— Try it —
For this exercise, reproduce only the lines from the one holding "You are a GUI" through the final line of the data below, exactly, and omit pictures.

Dataset entries
- - - -

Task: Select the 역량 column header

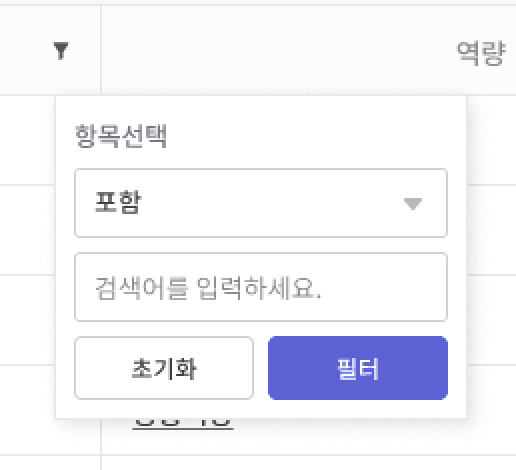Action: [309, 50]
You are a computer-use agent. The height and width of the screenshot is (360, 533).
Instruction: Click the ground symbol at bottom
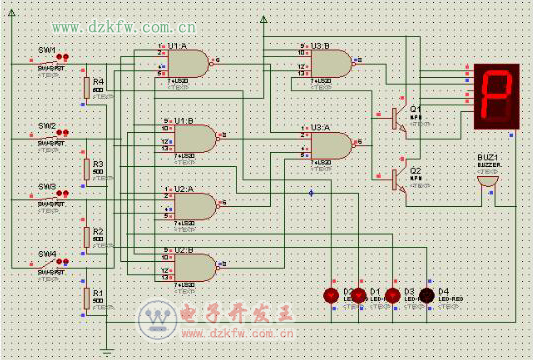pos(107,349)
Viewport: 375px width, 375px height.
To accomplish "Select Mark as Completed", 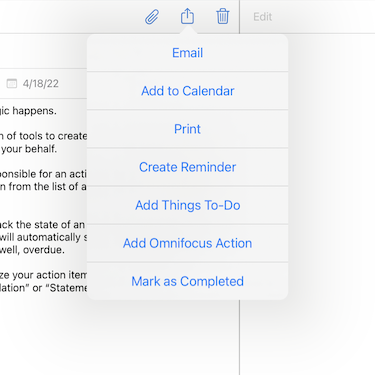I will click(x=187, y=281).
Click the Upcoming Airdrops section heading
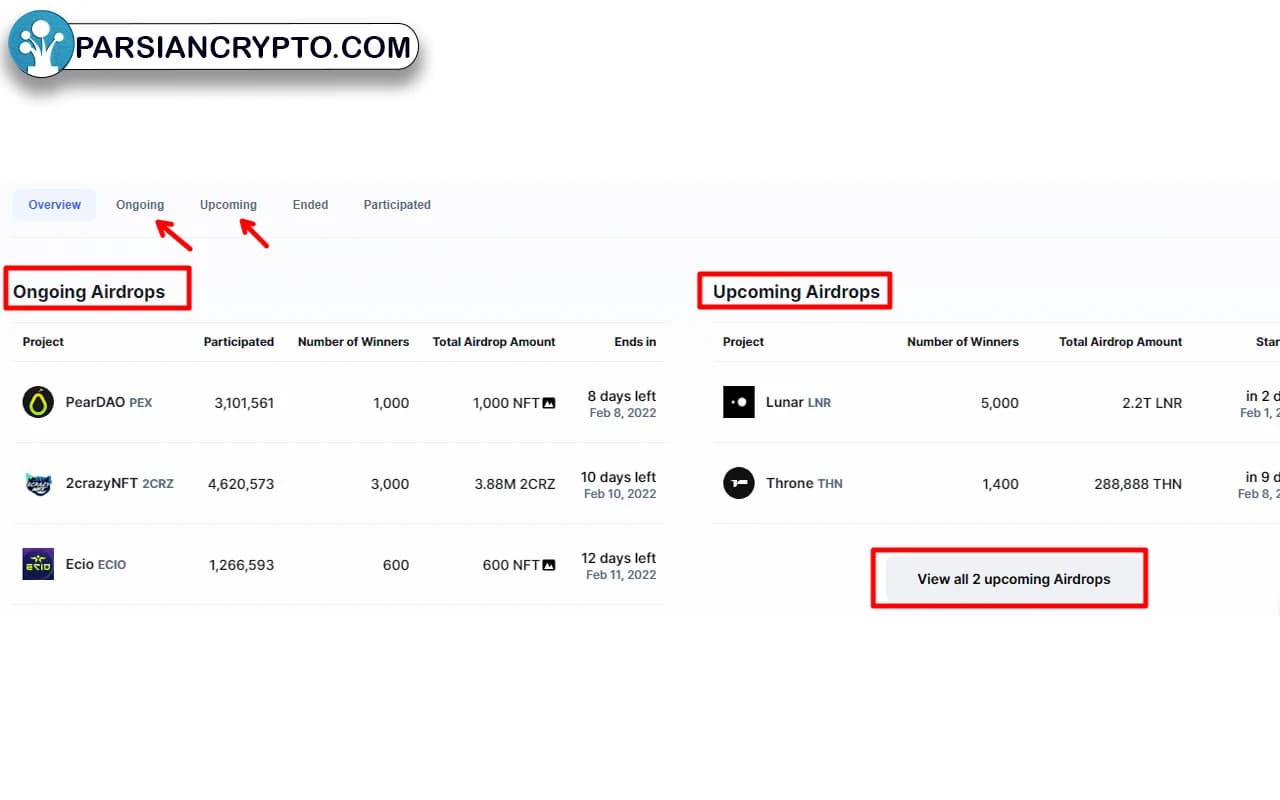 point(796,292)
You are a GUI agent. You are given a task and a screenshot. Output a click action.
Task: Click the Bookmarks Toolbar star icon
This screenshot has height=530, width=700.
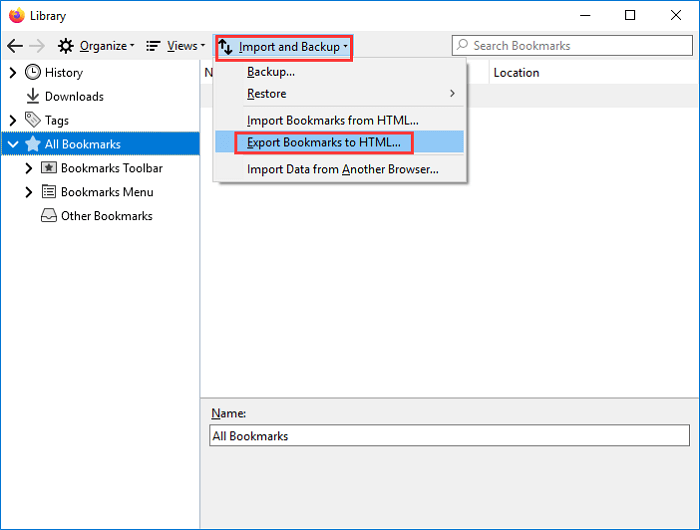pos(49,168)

- - - -

— Output below —
You are a GUI agent. You are given a task and a screenshot. Output a click action.
Task: Click the Bookmarks Toolbar star icon
This screenshot has height=530, width=700.
pos(49,168)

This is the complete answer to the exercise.